Element 7:  Response to Compliance Issues
I. Violation Detection

MCMH maintains a formal confidential and anonymous compliance reporting process to encourage the reporting of any compliance concerns.  Affected Individuals must promptly report any compliance concerns to Compliance Officer, the immediate supervisor, a member of Management, or a member of the Compliance Committee.  Service recipients, vendors, and any party conducting business with MCMH may report compliance concerns to the Compliance Officer through the confidential or anonymous reporting process.

As part of its Compliance Program, MCMH will ensure that all reports of compliance concerns are immediately and objectively investigated and resolved promptly.  Such investigations may be conducted by the Compliance Officer, members of the Compliance Committee, other employees or external parties as indicated or recommended by the Compliance Officer, the Chief Executive or legal counsel.

The Compliance Officer will take immediate measures to secure relevant evidence or documentation and will ensure the confidentiality of any information obtained from a report, interview or through an investigation, unless otherwise required by law.

Unless a potential conflict of interest exists, the Compliance Officer will inform the Chief Executive of any pending investigations.

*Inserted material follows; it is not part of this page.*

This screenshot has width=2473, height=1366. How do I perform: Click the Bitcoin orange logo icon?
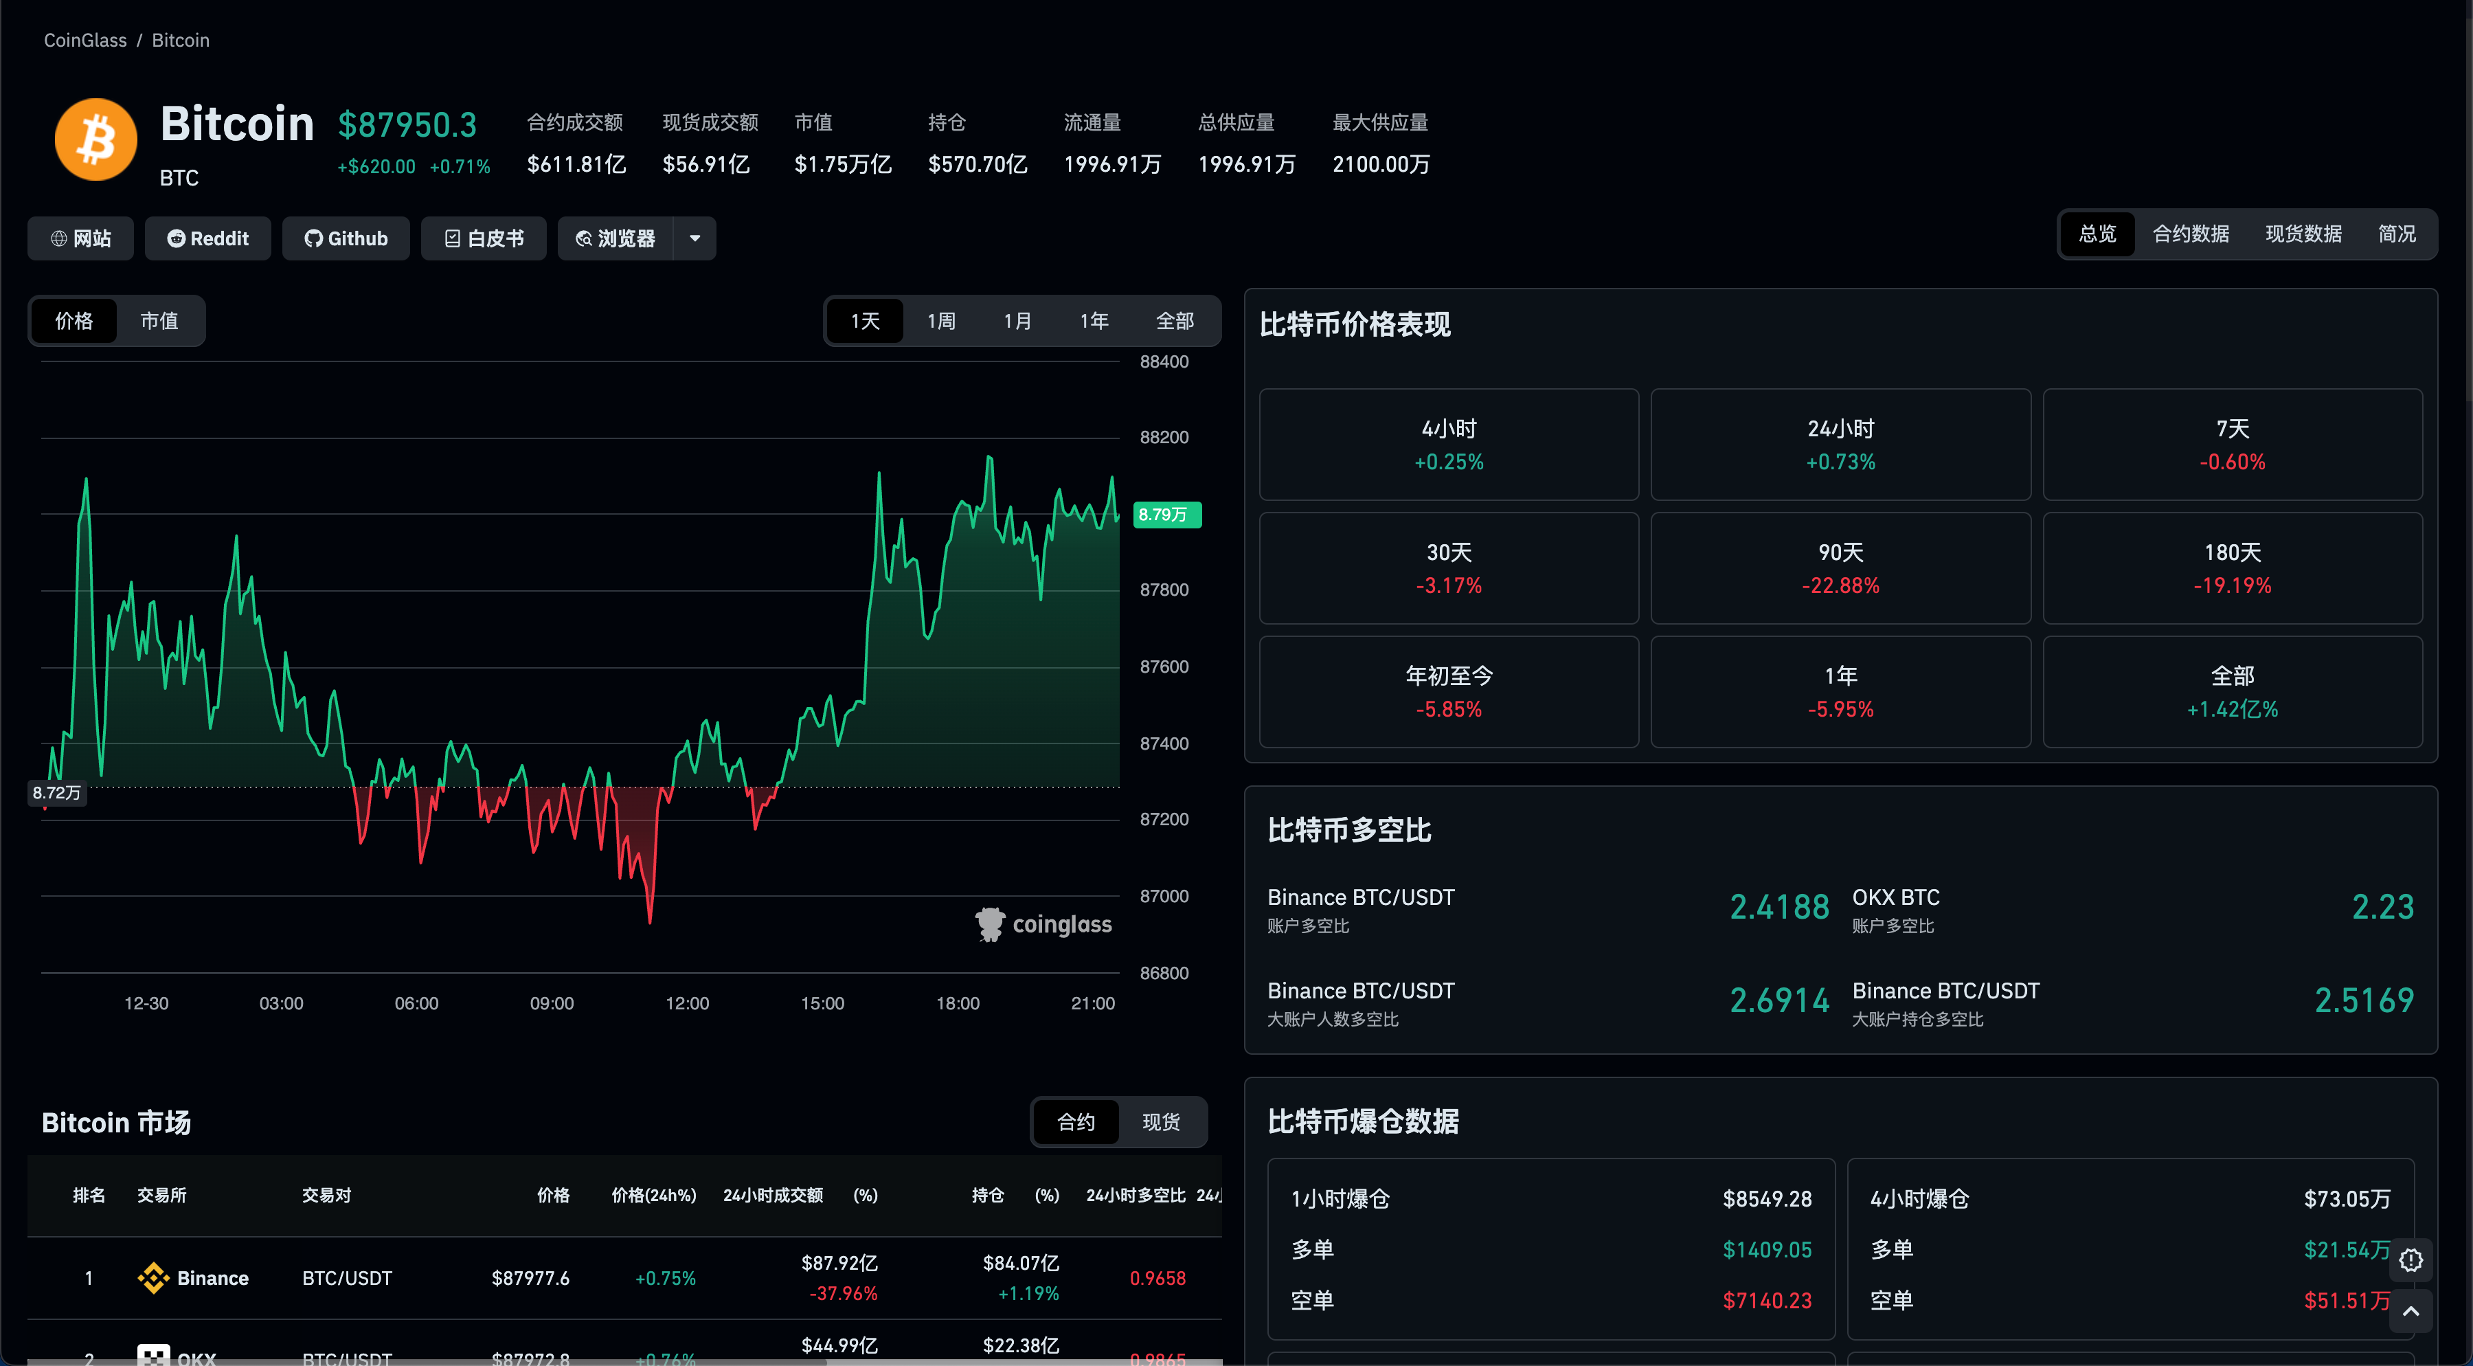[95, 140]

The Compliance Officer or Chief Executive will arrange to retain legal counsel, as deemed appropriate.

II. Reporting

The results of the investigation and remedial actions will be communicated confidentially to the Chief Executive, members of the Board of Directors, and other employees based on a need-to-know basis.  The Compliance Officer shall report to the Compliance Committee regarding each investigation conducted unless conducted under attorney privilege.

At the conclusion of an investigation involving legal counsel, they shall issue a report to the Compliance Officer, Chief Executive, and Compliance Committee summarizing their findings, conclusions, and recommendations and will render an opinion as to whether a violation of the law has occurred.  The report will be reviewed with legal counsel in attendance.  Any additional action will be on the advice of counsel.

III. Rectification

If the Compliance Officer, in consultation with legal counsel, identifies credible evidence or credibly believes that a State or Federal law, rule, or regulation has been violated, the Compliance Officer will promptly report such violation to the appropriate governmental entity, where such reporting is otherwise required by law, rule, or regulation.

If the Organization identifies that an overpayment was received from any third-party payer, the appropriate regulatory (funder) and/or prosecutorial (attorney general/police) authority will be appropriately notified with the advice and assistance of counsel.

It is the Organization’s policy to not retain any funds received from overpayments. Overpayments will be reported and refunded to Medicaid and Medicare in accordance with the appropriate self-disclosure protocols and any required time frames.

In instances where it appears that an affirmative fraud may have occurred, appropriate amounts shall be returned after consultation and approval by involved regulatory and/or prosecutorial authorities.  Systems shall also be put in place to prevent such overpayments in the future.

IV. Record keeping

Regardless of whether a report is made to a governmental agency, the Compliance Officer shall maintain a record of the investigation, including copies of all pertinent documentation.  The Compliance Officer will organize the information so that the Organization can determine if an infraction occurred.  The Compliance Officer will securely maintain all notes of the interviews, all evidence and review of documents as part of the investigation file.  This record will be considered confidential and not released without the approval of the Chief Executive or legal counsel.